Goal
Please render every line of the records below as a Markdown table with the columns Row and Line, numbering each row and leaving out blank lines.

========================================

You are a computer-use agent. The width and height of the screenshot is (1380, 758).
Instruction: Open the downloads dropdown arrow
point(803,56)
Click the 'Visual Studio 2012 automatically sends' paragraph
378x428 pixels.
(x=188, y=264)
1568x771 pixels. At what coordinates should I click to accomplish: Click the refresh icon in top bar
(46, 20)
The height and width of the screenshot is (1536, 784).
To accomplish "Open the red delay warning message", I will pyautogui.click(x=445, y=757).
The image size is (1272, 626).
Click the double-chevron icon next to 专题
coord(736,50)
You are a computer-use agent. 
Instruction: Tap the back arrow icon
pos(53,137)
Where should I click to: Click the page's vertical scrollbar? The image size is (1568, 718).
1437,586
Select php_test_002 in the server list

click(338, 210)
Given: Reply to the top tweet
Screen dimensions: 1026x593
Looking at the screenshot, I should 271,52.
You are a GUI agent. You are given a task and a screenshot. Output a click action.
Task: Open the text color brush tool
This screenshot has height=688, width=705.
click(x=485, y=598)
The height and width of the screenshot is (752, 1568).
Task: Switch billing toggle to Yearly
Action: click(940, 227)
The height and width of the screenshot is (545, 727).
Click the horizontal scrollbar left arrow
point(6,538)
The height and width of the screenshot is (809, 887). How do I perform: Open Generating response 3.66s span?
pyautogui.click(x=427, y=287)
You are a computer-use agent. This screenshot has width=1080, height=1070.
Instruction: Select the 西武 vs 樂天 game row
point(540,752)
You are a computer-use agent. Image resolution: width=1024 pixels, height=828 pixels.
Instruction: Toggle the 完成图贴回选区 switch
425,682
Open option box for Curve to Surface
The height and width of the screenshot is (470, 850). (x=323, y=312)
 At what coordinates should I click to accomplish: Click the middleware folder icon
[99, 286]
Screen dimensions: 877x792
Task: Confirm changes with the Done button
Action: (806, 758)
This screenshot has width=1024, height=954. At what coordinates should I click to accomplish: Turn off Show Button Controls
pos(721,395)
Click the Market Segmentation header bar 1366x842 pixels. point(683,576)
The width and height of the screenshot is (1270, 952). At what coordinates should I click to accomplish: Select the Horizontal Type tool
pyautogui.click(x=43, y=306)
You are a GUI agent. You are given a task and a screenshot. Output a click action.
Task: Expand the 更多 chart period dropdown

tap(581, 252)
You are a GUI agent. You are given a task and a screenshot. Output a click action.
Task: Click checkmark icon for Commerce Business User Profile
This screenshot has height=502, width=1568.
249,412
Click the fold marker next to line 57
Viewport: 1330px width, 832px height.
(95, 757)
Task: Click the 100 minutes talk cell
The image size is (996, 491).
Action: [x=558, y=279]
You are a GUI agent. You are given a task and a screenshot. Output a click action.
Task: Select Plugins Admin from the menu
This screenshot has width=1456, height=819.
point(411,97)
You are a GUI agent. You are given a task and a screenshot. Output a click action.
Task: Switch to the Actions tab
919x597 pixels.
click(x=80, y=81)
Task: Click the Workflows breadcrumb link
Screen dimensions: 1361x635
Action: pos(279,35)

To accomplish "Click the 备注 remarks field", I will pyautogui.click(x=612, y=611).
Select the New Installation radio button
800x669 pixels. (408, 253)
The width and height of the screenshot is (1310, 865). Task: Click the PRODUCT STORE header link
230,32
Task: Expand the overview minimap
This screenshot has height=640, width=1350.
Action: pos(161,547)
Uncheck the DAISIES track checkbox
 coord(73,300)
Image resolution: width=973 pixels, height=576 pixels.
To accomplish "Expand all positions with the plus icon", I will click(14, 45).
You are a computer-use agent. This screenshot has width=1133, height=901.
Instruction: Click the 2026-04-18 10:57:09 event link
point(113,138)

========================================

Answer to this problem
| Row | Line |
|---|---|
| 1 | You are a computer-use agent. The width and height of the screenshot is (1380, 758). |
| 2 | Instruction: Open the downloads dropdown arrow |
| 3 | point(803,56) |
| 4 | Click the 'Visual Studio 2012 automatically sends' paragraph |
| 5 | 378x428 pixels. |
| 6 | (x=188, y=264) |
| 7 | 1568x771 pixels. At what coordinates should I click to accomplish: Click the refresh icon in top bar |
| 8 | (46, 20) |
| 9 | The height and width of the screenshot is (1536, 784). |
| 10 | To accomplish "Open the red delay warning message", I will pyautogui.click(x=445, y=757). |
| 11 | The image size is (1272, 626). |
| 12 | Click the double-chevron icon next to 专题 |
| 13 | coord(736,50) |
| 14 | You are a computer-use agent.  |
| 15 | Instruction: Tap the back arrow icon |
| 16 | pos(53,137) |
| 17 | Where should I click to: Click the page's vertical scrollbar? The image size is (1568, 718). |
| 18 | 1437,586 |
| 19 | Select php_test_002 in the server list |
| 20 | click(338, 210) |
| 21 | Given: Reply to the top tweet |
| 22 | Screen dimensions: 1026x593 |
| 23 | Looking at the screenshot, I should 271,52. |
| 24 | You are a GUI agent. You are given a task and a screenshot. Output a click action. |
| 25 | Task: Open the text color brush tool |
| 26 | This screenshot has height=688, width=705. |
| 27 | click(x=485, y=598) |
| 28 | The height and width of the screenshot is (752, 1568). |
| 29 | Task: Switch billing toggle to Yearly |
| 30 | Action: click(940, 227) |
| 31 | The height and width of the screenshot is (545, 727). |
| 32 | Click the horizontal scrollbar left arrow |
| 33 | point(6,538) |
| 34 | The height and width of the screenshot is (809, 887). How do I perform: Open Generating response 3.66s span? |
| 35 | pyautogui.click(x=427, y=287) |
| 36 | You are a computer-use agent. This screenshot has width=1080, height=1070. |
| 37 | Instruction: Select the 西武 vs 樂天 game row |
| 38 | point(540,752) |
| 39 | You are a computer-use agent. Image resolution: width=1024 pixels, height=828 pixels. |
| 40 | Instruction: Toggle the 完成图贴回选区 switch |
| 41 | 425,682 |
| 42 | Open option box for Curve to Surface |
| 43 | The height and width of the screenshot is (470, 850). (x=323, y=312) |
| 44 |  At what coordinates should I click to accomplish: Click the middleware folder icon |
| 45 | [99, 286] |
| 46 | Screen dimensions: 877x792 |
| 47 | Task: Confirm changes with the Done button |
| 48 | Action: (806, 758) |
| 49 | This screenshot has width=1024, height=954. At what coordinates should I click to accomplish: Turn off Show Button Controls |
| 50 | pos(721,395) |
| 51 | Click the Market Segmentation header bar 1366x842 pixels. point(683,576) |
| 52 | The width and height of the screenshot is (1270, 952). At what coordinates should I click to accomplish: Select the Horizontal Type tool |
| 53 | pyautogui.click(x=43, y=306) |
| 54 | You are a GUI agent. You are given a task and a screenshot. Output a click action. |
| 55 | Task: Expand the 更多 chart period dropdown |
| 56 | tap(581, 252) |
| 57 | You are a GUI agent. You are given a task and a screenshot. Output a click action. |
| 58 | Task: Click checkmark icon for Commerce Business User Profile |
| 59 | This screenshot has height=502, width=1568. |
| 60 | 249,412 |
| 61 | Click the fold marker next to line 57 |
| 62 | Viewport: 1330px width, 832px height. |
| 63 | (95, 757) |
| 64 | Task: Click the 100 minutes talk cell |
| 65 | The image size is (996, 491). |
| 66 | Action: [x=558, y=279] |
| 67 | You are a GUI agent. You are given a task and a screenshot. Output a click action. |
| 68 | Task: Select Plugins Admin from the menu |
| 69 | This screenshot has width=1456, height=819. |
| 70 | point(411,97) |
| 71 | You are a GUI agent. You are given a task and a screenshot. Output a click action. |
| 72 | Task: Switch to the Actions tab |
| 73 | 919x597 pixels. |
| 74 | click(x=80, y=81) |
| 75 | Task: Click the Workflows breadcrumb link |
| 76 | Screen dimensions: 1361x635 |
| 77 | Action: pos(279,35) |
| 78 | To accomplish "Click the 备注 remarks field", I will pyautogui.click(x=612, y=611). |
| 79 | Select the New Installation radio button |
| 80 | 800x669 pixels. (408, 253) |
| 81 | The width and height of the screenshot is (1310, 865). Task: Click the PRODUCT STORE header link |
| 82 | 230,32 |
| 83 | Task: Expand the overview minimap |
| 84 | This screenshot has height=640, width=1350. |
| 85 | Action: pos(161,547) |
| 86 | Uncheck the DAISIES track checkbox |
| 87 |  coord(73,300) |
| 88 | Image resolution: width=973 pixels, height=576 pixels. |
| 89 | To accomplish "Expand all positions with the plus icon", I will click(14, 45). |
| 90 | You are a computer-use agent. This screenshot has width=1133, height=901. |
| 91 | Instruction: Click the 2026-04-18 10:57:09 event link |
| 92 | point(113,138) |